» Stated task 1
In the entries, switch "three-dot" to "kebab" between the line holding "Close the Gigabyte TweakLauncher window" and the end of the entries, inclusive. Return only those lines, with everything else left unchanged.

» Selected passage
** start **

The draft RTS is an important piece of secondary legislation that complements and specifies the provisions of MiCAR regarding the approval of crypto-asset white papers for ARTs issued by credit institutions. The draft RTS aims to ensure a consistent and efficient application of the approval procedure across the EU, and to provide legal certainty and transparency for credit institutions and potential investors. The draft RTS also addresses some scenarios that are not explicitly covered by MiCAR, such as the possibility for the competent authority to request changes to the crypto-asset white paper following the substantive assessment, and the possibility for the competent authority to consider that no objection has been raised by the ECB or other relevant central banks if they do not transmit an opinion within the 20 working days’ period indicated in MiCAR. 

However, the draft RTS also raises some questions and challenges for credit institutions that intend to issue ARTs under MiCAR. For example:

  • How will the competent authority assess the completeness and accuracy of the information provided in the crypto-asset white paper, especially regarding the methodology and mechanism for maintaining the stable value of the ART, the governance and risk management arrangements of the issuer, and the rights and obligations of the holders of the ART? 
  • How will the competent authority coordinate and consult with the ECB and other central banks, and what criteria and evidence will they use to form their opinions on the potential impact of the ART on the smooth operation of payment systems, monetary policy transmission, or monetary sovereignty? 
  • How will the competent authority deal with any potential conflicts or inconsistencies between the crypto-asset white paper and other regulatory disclosures or obligations that the credit institution may have under existing EU financial services legislation, such as the Capital Requirements Regulation, the Bank Recovery and Resolution Directive, or the Prospectus Regulation? 
  • How will the credit institution ensure that the crypto-asset white paper remains up to date and reflects any changes or developments that may affect the ART, its issuer, or its holders, and what are the procedures and consequences for notifying and obtaining approval for any amendments to the crypto-asset white paper? 
  • How will the credit institution comply with the ongoing reporting and monitoring requirements under MiCAR, such as the obligation to provide the competent authority and the EBA with quarterly reports on the ARTs, the obligation to notify the competent authority of any significant events or incidents that may affect the ARTs, and the obligation to cooperate with the competent authority and the EBA in case of any supervisory or enforcement actions? 

These are just some of the practical issues that credit institutions will need to consider and address when preparing and submitting their crypto-asset white papers for ARTs under MiCAR. The draft RTS provides some clarity and guidance on the approval procedure, but it also leaves room for interpretation and discretion by the competent authority, the ECB and other central banks, and the EBA. Therefore, credit institutions will need to seek legal and multidisciplinary advisory support for drafting and reviewing their crypto-asset white papers, and for engaging and communicating with the relevant authorities and stakeholders throughout the approval process.

** end **

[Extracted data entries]
** start **

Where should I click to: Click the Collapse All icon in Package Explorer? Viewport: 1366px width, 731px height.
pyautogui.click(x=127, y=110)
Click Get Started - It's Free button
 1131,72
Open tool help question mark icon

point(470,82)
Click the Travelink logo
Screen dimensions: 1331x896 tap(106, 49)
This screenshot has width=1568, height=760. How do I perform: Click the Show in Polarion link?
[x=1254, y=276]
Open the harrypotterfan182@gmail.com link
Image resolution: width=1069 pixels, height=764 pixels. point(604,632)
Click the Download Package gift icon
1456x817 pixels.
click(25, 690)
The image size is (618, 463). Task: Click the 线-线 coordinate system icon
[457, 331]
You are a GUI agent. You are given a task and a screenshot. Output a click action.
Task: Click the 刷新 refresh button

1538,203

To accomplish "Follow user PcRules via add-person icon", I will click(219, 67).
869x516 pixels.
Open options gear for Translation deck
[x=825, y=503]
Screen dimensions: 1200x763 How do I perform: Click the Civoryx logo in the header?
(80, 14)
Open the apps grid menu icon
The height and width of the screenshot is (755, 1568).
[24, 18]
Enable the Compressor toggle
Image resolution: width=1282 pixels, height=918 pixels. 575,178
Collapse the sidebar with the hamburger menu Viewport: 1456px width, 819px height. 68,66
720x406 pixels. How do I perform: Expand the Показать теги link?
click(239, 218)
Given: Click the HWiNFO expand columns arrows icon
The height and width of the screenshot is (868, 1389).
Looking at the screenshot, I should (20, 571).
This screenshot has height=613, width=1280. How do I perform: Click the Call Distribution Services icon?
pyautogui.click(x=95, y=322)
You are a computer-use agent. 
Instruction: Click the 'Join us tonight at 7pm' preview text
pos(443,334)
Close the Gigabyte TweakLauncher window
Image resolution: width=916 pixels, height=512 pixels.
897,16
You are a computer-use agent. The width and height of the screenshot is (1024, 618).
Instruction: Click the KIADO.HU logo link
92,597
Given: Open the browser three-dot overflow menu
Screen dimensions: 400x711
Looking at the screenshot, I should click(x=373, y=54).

** end **

» Stated task 2
Resume the passage on the draft RTS for approving crypto-asset white papers under MiCAR, starting after its last sentence.

» Result 1
Close the Gigabyte TweakLauncher window
Image resolution: width=916 pixels, height=512 pixels.
897,16
You are a computer-use agent. The width and height of the screenshot is (1024, 618).
Instruction: Click the KIADO.HU logo link
92,597
Given: Open the browser kebab overflow menu
Screen dimensions: 400x711
Looking at the screenshot, I should click(x=373, y=54).

» Result 2
Outlook

The draft RTS will contribute to the effective and consistent implementation of MiCAR, by enhancing the transparency and harmonisation of how white papers from credit institutions are issued. While much in the process will be familiar to seasoned financial services and digital asset native firms (as well as their advisors) when it comes to drafting offering documentation, the required granularity of detail and a MiCAR-specific administrative process for approving white papers, will warrant the need for dedicated legal and multidisciplinary advisory support for applications and notifications. 

It is also important to note that the requirements set out in MiCAR are supplemented by RTS/ITS beyond the issues analysed in this Client Alert. Consideration will need to be given to the breadth of other EU legislative and regulatory rulemaking instruments, as may apply directly or with MiCAR-modifications to issuers of ARTs, which are subject to specific supervisory expectations of each of the respective competent authorities involved in supervising the EU’s Single Market for crypto-assets. This includes a need to understand the differences and commonalities and thus best options to navigate the expectations of competent authorities both at the EU and accordingly at the respective Member State level.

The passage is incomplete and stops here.